### SET EXERCISE 1:
Copy from the cartoon commentary below, word for word, the passage that begins at "Younger readers will" and ends with "UK until 1999).".

* BEGIN PROVIDED TEXT *

This cartoon below was a particular favourite in the two-framer genre. It combined the themes of the imminent collapse of Sterling (see ERM cartoon further below) with the standard gripes about school exams being too easy. It also recklessly squandered enough puns to make a whole week’s worth of jokes. It ran on September 14th 1992.

Younger readers will maybe require a bit of background to fully appreciate the cartoon. These were the days before the Euro and Germany’s currency was still the Deutsche Mark. Norman Lamont was Chancellor of the Exchequer and Chris Patten was a former Education Secretary. John Maynard Keynes was a Twentieth Century economist, who Milton Keynes wasn't named after. And the cane was an instrument of correction that was once wielded in schools on unruly pupils (remarkably its use wasn’t fully banned in the UK until 1999).

* END PROVIDED TEXT *
* BEGIN DATASET EXCERPTS *

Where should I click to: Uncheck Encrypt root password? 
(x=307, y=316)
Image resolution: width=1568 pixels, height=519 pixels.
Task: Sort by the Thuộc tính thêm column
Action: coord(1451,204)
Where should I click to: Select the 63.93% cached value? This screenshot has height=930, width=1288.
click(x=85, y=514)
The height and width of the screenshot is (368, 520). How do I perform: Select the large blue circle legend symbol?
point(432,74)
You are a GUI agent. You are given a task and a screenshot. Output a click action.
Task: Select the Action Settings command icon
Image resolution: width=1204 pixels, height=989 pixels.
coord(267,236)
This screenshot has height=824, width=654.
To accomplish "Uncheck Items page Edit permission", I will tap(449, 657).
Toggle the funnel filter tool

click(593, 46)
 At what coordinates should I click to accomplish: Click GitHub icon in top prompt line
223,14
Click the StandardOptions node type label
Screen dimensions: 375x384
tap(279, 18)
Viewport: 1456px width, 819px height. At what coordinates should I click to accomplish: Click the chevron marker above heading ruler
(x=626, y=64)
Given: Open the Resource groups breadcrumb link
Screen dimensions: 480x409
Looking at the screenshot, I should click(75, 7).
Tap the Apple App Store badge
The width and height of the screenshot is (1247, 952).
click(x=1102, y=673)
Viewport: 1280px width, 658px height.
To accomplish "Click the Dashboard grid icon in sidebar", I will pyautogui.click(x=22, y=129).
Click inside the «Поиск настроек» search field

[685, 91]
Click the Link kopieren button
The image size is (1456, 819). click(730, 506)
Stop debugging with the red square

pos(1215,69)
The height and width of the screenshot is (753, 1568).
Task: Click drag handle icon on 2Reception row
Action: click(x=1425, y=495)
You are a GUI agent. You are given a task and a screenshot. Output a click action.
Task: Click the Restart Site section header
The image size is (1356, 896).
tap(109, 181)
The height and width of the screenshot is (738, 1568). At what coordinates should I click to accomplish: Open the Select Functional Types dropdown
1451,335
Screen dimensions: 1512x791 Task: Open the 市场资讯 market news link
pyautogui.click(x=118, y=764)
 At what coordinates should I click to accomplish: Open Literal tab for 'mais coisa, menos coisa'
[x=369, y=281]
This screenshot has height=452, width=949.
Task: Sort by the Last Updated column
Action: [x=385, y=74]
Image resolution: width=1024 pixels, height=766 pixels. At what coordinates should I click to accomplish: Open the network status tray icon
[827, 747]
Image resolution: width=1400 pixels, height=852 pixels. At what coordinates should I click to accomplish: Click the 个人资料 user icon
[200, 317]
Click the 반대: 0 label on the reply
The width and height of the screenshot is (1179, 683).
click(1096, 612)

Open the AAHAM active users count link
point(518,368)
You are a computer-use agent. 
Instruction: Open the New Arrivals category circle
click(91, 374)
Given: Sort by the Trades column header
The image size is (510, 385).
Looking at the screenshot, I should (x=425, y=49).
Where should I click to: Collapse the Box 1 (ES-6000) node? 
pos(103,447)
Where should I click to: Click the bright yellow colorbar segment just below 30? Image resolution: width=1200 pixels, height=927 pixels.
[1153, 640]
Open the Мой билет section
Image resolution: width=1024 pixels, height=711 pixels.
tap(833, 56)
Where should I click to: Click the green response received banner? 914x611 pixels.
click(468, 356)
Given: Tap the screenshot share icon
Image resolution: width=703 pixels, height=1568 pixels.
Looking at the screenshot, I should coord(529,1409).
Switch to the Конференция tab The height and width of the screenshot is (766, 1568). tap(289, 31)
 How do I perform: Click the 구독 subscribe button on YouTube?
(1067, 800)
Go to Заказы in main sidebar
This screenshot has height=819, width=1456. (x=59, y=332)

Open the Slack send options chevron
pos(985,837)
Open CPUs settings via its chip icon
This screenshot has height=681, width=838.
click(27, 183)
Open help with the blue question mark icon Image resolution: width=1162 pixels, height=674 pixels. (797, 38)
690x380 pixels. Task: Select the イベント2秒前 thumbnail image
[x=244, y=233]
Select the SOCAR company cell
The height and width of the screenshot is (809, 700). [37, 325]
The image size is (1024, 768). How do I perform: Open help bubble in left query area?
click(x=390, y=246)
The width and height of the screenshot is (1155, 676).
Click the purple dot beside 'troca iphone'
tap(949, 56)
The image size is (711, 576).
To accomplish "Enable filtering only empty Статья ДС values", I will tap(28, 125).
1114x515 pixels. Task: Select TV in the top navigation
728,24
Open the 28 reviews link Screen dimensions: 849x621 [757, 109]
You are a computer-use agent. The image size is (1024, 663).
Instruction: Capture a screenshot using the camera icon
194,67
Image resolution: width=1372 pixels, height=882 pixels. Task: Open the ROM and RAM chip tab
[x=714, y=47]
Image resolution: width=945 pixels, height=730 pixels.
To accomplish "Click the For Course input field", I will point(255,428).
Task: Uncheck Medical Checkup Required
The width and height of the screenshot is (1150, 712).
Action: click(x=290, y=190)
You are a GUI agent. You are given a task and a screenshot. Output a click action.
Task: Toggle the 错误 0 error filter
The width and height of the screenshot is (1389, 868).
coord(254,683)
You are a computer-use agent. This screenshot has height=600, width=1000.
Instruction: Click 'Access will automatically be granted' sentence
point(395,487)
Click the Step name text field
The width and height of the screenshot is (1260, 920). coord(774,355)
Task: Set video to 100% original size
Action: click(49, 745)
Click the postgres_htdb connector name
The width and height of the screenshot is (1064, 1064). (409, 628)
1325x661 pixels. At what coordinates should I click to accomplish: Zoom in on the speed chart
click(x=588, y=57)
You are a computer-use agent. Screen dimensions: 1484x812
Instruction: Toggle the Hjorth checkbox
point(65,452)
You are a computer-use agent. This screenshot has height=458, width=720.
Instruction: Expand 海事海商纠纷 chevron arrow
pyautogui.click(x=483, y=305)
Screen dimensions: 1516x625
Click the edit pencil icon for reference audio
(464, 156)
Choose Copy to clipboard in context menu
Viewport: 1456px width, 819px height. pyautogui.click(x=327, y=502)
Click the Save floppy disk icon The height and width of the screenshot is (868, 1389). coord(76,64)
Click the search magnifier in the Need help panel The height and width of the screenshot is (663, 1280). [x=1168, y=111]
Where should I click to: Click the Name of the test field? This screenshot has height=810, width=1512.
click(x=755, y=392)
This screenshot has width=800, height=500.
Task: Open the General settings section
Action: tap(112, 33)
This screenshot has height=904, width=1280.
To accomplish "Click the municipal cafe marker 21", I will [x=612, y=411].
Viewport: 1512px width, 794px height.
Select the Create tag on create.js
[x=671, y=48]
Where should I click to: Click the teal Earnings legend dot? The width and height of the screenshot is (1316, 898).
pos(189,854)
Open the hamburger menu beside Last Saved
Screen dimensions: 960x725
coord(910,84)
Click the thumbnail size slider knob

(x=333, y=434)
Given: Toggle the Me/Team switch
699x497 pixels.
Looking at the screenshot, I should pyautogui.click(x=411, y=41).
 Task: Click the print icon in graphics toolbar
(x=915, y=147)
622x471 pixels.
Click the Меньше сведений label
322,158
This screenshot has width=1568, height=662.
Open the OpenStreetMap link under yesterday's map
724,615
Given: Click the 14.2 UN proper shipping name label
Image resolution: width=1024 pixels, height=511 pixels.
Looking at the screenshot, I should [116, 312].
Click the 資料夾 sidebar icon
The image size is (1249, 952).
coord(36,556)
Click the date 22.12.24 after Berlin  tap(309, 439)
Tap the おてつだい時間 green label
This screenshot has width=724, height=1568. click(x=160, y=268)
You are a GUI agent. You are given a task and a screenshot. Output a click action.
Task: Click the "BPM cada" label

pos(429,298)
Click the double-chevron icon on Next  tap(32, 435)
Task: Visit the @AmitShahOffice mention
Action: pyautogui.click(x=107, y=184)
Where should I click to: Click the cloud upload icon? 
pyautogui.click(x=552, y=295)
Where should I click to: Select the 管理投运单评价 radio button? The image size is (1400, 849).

* END DATASET EXCERPTS *

### SET EXERCISE 2:
Rewrite the records above as a numbered list, leaving out any blank lines. Begin at the first line of the records and stop after the line that contains "click(x=85, y=514)".

### TASK SOLUTION 1:
Younger readers will maybe require a bit of background to fully appreciate the cartoon. These were the days before the Euro and Germany’s currency was still the Deutsche Mark. Norman Lamont was Chancellor of the Exchequer and Chris Patten was a former Education Secretary. John Maynard Keynes was a Twentieth Century economist, who Milton Keynes wasn't named after. And the cane was an instrument of correction that was once wielded in schools on unruly pupils (remarkably its use wasn’t fully banned in the UK until 1999).

### TASK SOLUTION 2:
1. Where should I click to: Uncheck Encrypt root password? 
2. (x=307, y=316)
3. Image resolution: width=1568 pixels, height=519 pixels.
4. Task: Sort by the Thuộc tính thêm column
5. Action: coord(1451,204)
6. Where should I click to: Select the 63.93% cached value? This screenshot has height=930, width=1288.
7. click(x=85, y=514)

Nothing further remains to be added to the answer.